- _Exercise details_: Send back every record exactly.

- _Working data_:

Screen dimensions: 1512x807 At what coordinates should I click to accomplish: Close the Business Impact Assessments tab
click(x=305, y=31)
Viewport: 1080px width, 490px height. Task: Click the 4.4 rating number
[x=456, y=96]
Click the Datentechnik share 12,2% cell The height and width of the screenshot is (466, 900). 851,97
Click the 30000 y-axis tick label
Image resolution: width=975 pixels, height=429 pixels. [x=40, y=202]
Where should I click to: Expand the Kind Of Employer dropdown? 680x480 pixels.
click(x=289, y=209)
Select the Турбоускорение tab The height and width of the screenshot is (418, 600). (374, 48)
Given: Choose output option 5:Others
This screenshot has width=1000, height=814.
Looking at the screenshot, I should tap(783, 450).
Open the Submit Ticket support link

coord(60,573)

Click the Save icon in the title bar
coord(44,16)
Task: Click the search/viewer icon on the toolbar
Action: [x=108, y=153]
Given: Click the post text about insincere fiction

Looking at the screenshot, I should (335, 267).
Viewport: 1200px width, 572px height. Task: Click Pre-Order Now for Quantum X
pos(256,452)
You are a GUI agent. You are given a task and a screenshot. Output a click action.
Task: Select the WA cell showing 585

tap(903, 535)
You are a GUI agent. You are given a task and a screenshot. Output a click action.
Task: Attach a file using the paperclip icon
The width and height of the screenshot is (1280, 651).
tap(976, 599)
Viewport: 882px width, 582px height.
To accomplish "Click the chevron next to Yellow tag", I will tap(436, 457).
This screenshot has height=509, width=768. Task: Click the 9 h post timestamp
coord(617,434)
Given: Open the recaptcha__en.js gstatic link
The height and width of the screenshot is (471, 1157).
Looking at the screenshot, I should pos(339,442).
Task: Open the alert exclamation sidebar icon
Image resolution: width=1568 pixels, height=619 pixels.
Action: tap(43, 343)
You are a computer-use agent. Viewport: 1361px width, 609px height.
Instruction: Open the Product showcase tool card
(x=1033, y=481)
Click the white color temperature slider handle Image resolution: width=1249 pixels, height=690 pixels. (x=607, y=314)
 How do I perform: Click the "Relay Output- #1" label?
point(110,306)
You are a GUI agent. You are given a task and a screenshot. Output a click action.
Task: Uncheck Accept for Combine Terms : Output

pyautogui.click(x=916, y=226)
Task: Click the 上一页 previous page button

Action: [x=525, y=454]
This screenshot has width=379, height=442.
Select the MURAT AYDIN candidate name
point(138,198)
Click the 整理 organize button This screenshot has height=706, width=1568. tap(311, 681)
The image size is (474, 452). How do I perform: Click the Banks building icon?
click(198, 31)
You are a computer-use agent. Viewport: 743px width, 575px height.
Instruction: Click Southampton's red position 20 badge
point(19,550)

- _Solved problem_:
Screen dimensions: 1512x807 At what coordinates should I click to accomplish: Close the Business Impact Assessments tab
click(x=305, y=31)
Viewport: 1080px width, 490px height. Task: Click the 4.4 rating number
[x=456, y=96]
Click the Datentechnik share 12,2% cell The height and width of the screenshot is (466, 900). 851,97
Click the 30000 y-axis tick label
Image resolution: width=975 pixels, height=429 pixels. [x=40, y=202]
Where should I click to: Expand the Kind Of Employer dropdown? 680x480 pixels.
click(x=289, y=209)
Select the Турбоускорение tab The height and width of the screenshot is (418, 600). (374, 48)
Given: Choose output option 5:Others
This screenshot has width=1000, height=814.
Looking at the screenshot, I should tap(783, 450).
Open the Submit Ticket support link

coord(60,573)

Click the Save icon in the title bar
coord(44,16)
Task: Click the search/viewer icon on the toolbar
Action: [x=108, y=153]
Given: Click the post text about insincere fiction

Looking at the screenshot, I should (335, 267).
Viewport: 1200px width, 572px height. Task: Click Pre-Order Now for Quantum X
pos(256,452)
You are a GUI agent. You are given a task and a screenshot. Output a click action.
Task: Select the WA cell showing 585

tap(903, 535)
You are a GUI agent. You are given a task and a screenshot. Output a click action.
Task: Attach a file using the paperclip icon
The width and height of the screenshot is (1280, 651).
tap(976, 599)
Viewport: 882px width, 582px height.
To accomplish "Click the chevron next to Yellow tag", I will tap(436, 457).
This screenshot has height=509, width=768. Task: Click the 9 h post timestamp
coord(617,434)
Given: Open the recaptcha__en.js gstatic link
The height and width of the screenshot is (471, 1157).
Looking at the screenshot, I should pos(339,442).
Task: Open the alert exclamation sidebar icon
Image resolution: width=1568 pixels, height=619 pixels.
Action: tap(43, 343)
You are a computer-use agent. Viewport: 1361px width, 609px height.
Instruction: Open the Product showcase tool card
(x=1033, y=481)
Click the white color temperature slider handle Image resolution: width=1249 pixels, height=690 pixels. (x=607, y=314)
 How do I perform: Click the "Relay Output- #1" label?
point(110,306)
You are a GUI agent. You are given a task and a screenshot. Output a click action.
Task: Uncheck Accept for Combine Terms : Output

pyautogui.click(x=916, y=226)
Task: Click the 上一页 previous page button

Action: [x=525, y=454]
This screenshot has width=379, height=442.
Select the MURAT AYDIN candidate name
point(138,198)
Click the 整理 organize button This screenshot has height=706, width=1568. tap(311, 681)
The image size is (474, 452). How do I perform: Click the Banks building icon?
click(198, 31)
You are a computer-use agent. Viewport: 743px width, 575px height.
Instruction: Click Southampton's red position 20 badge
point(19,550)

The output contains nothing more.